The Pamplin College of Business is partnering with the Appalachian School of Law and Ballad Health in a program to help patients who need it get free legal assistance that can lead to better access to health care and improved patient health.

The three organizations have established a medical-legal partnership to offer such services. The program, available now, will be funded in its initial five-year period primarily through annual grants from Ballad to its partners.

A multidisciplinary team from all the partners, along with lawyers representing the Southwest Virginia Legal Aid Society and Legal Aid of East Tennessee, will work together to address medical, legal, or social problems that can affect a patient’s overall health.

Pamplin will contribute descriptive, predictive, and prescriptive analytics to track and measure the program’s success, with the aim of turning raw medical and business data into actionable knowledge.

“We anticipate that the results from research conducted through our partnership with Ballad Health and the Appalachian School of Law will document the value of this partnership to the health of people in our region and to its economic well-being,” said Pamplin dean Robert Sumichrast. “The research will also help other parts of the country design medical-legal partnerships that make social and economic sense.”

Quinton Nottingham, an associate professor in Pamplin’s Department of Business Information Technology, will guide a team of Virginia Tech students in data collection, which will be the focus in the first two years, and analysis. The students will develop the intake forms, surveys, and other metrics to evaluate the initiative’s impact on patients, Ballad Health staff, and the communities that Ballad Health serves, Nottingham said.

"In addition to the value of this program to socioeconomically disadvantaged patients in Southwest Virginia and Eastern Tennessee, it will also provide some valuable real-world analytics experience for our students,” he said.

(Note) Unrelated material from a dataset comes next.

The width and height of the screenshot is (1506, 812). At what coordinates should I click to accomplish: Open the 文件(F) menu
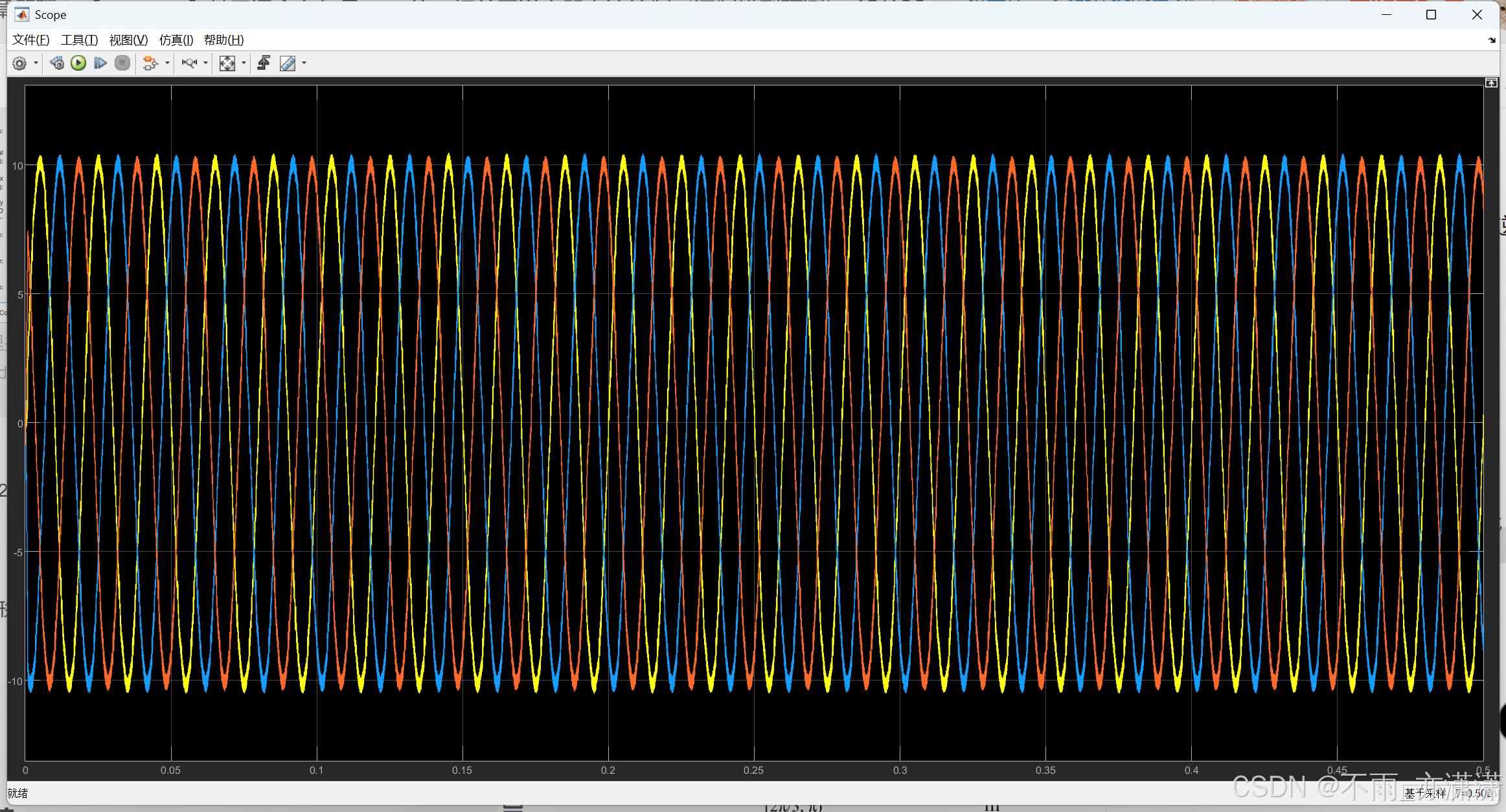click(x=30, y=40)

Studies have shown that medical-legal partnerships reduce health care costs and improve the quality of health outcomes. Such partnerships are operating in 49 states, with 450 health provider organizations and 58 law schools participating.

Del. Terry Kilgore, chairman of the Southwest Virginia Health Authority, was instrumental in getting state approval for the partnership. “This partnership will be a great asset for our region,” said Kilgore, who represents the 1st District, comprising the counties of Lee, Scott, and Wise (part) and the city of Norton. “The legal help people receive will make a huge impact on their health.”

Elizabeth A. McClanahan, president and dean of the Appalachian School of Law and a former Virginia Supreme Court justice, said the partnership “brings together the triune synergies of medicine, law, and business to address two critical needs that we can most effectively impact together as one team — improvements in education and health outcomes." (McClanahan, also an adjunct professor at Pamplin and senior advisor to the dean, will be the new CEO of the Virginia Tech Foundation in June 2021.)

Alan Levine, chairman and CEO of Ballad Health, said: “As a health system, we’re here not just to treat people when they need care but also to help them improve their overall health in other ways, outside the clinical world. This is about helping people overcome the various obstacles they may have in getting access to healthcare.” Like efforts to promote child literacy or educate families about safety and healthy habits, he said, this partnership “can really make a difference in someone’s health.”

Sen. Todd Pillion, a pediatric dentist whose 40th Senatorial District includes the city of Bristol and such counties as Lee, Scott, and Grayson, said: “Especially with the COVID-19 pandemic, but also given the challenges in the Appalachian Highlands, it’s extremely important that everyone in our region has access to quality health care. Thanks to this partnership, a lot more people will have the opportunity for better care who might otherwise have fallen through the cracks of the system.”

Medical-legal partnerships can:

  • Assist patients in getting emergency financial relief available through unemployment benefits and the CARES Act and in avoiding housing evictions, which have been suspended under federal and state laws. 
  • Help eliminate barriers to patients obtaining lifesaving medications.
  • Assist patients who are disabled from work in obtaining disability benefits, including Medicare or Medicaid coverage.
  • Help patients appeal wrongful insurance coverage denials.
  • Help people with complex conditions avoid repeated trips to the emergency room by helping to secure housing and affordable medicines.
  • Connect patients and families to critical resources that affect health, such as food banks, domestic violence shelters, and suicide prevention assistance.
  • Help recover costs for hospitals, such as by challenging Medicaid coverage denials.

The partnership is also focused on the education and development of the next generation of medical providers and attorneys with specific training in the health, social, and economic environment in the Appalachian Highlands. Participating students and faculty and supervising attorneys have received training on privacy laws and security policies and Ballad’s telehealth system.